本命の学校のテストが終わりしばらく経っても、私の心の内は穏やかとは言えなかった。いつまで経っても指定校推薦の合格者が発表されない。選考会議が予定よりも大幅に遅れているらしかった。
同じ塾に通う他校の友達は志望校の指定校推薦をもらい、ある日を境に突然来なくなった。空いた隣の席を見て、黒い感情が湧き上がったのを感じた。その気持ちに気づかないふりをして、講義を受けた。発表までの間、気持ちを切り替えて受験勉強を頑張りたくても、心は不安と期待で一杯で全く手につかない。手を止めてはいけないことは、本当はわかっていた。
そんな状態が、何週間か続いた。カレンダーを見ては、迫る受験とコントロールできない自分に焦る日々。私はもう、引き下がれないところまで来てしまっていた。表では平常心を保っていたけれど、毎晩ベットの中ですがるように合格を祈っていた。

そして、その時は訪れた。発表は、担任の先生からの電話だった。お母さんや妹の手前、私はいつも通りの自分でいようと心がけた。本当は今にも泣き出しそうなくらい、感情が入り乱れていたし、呼吸も浅くなっていた。
この電話で、自分の受験がゴールを迎えるか、スタートラインに戻るかがわかってしまう。受話器を取る手が震える。それからのことはあまり覚えていない。
ただわかったのは、私は合格者でなかったということ。その後のありがちな言葉を並べた励ましは、上の空で聞いていた。自分の表情がどんどん歪んでいくのがわかった。取り繕った自信が涙と一緒に剥がれ落ちていった。
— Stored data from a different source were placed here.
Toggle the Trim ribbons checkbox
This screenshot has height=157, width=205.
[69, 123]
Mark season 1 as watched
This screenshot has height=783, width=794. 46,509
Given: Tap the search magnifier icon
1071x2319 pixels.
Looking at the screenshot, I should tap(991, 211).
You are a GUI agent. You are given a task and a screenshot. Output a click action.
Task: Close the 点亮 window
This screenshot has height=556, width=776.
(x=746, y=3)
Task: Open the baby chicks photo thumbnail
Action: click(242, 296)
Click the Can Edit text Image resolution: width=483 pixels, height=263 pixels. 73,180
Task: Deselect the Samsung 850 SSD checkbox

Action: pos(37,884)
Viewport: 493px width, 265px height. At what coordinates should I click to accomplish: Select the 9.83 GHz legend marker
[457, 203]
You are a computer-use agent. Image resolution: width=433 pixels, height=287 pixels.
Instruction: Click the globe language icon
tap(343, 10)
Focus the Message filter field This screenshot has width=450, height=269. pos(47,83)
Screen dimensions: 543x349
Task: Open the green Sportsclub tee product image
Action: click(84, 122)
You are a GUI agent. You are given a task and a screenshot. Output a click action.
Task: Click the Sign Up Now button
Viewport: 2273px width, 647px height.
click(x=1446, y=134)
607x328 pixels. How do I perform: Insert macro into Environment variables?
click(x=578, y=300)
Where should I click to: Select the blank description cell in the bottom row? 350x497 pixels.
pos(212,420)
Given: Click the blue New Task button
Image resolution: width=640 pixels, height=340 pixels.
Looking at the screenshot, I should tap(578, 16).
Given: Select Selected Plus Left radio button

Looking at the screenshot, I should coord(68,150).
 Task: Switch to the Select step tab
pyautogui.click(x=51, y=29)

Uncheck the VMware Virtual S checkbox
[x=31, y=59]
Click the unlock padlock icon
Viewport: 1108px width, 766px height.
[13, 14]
そのときの私は立ち止まって考えることができなくなっていた。あれほど勉強の邪魔はしないと固く心に誓っていたのに、気づけば同じく受験生の恋人に電話をかけていた。
「指定校推薦、無理だった。もうだめかも」その時の私は、たぶん取り乱していた。こんなに弱い姿を恋人に見せたのは、初めてのことだった。
それでも、電話越しの彼は私のうろたえた声に驚かなかった。「今からそっちに向かうから、少し待ってて」それだけをそっと私に伝えて、電話を切った。
私は逃げるように家を出た。悔しさと情けなさと言い訳と行き場のない焦りが込み上げてきて、ここにはいられないと思った。
母は取り乱した私をみて、二人で何か食べてきなさいと千円札を渡してくれた。ああ、これからまだまだお母さんに心配をかけちゃうんだ。そう思うと、自分がとても情けなくなった。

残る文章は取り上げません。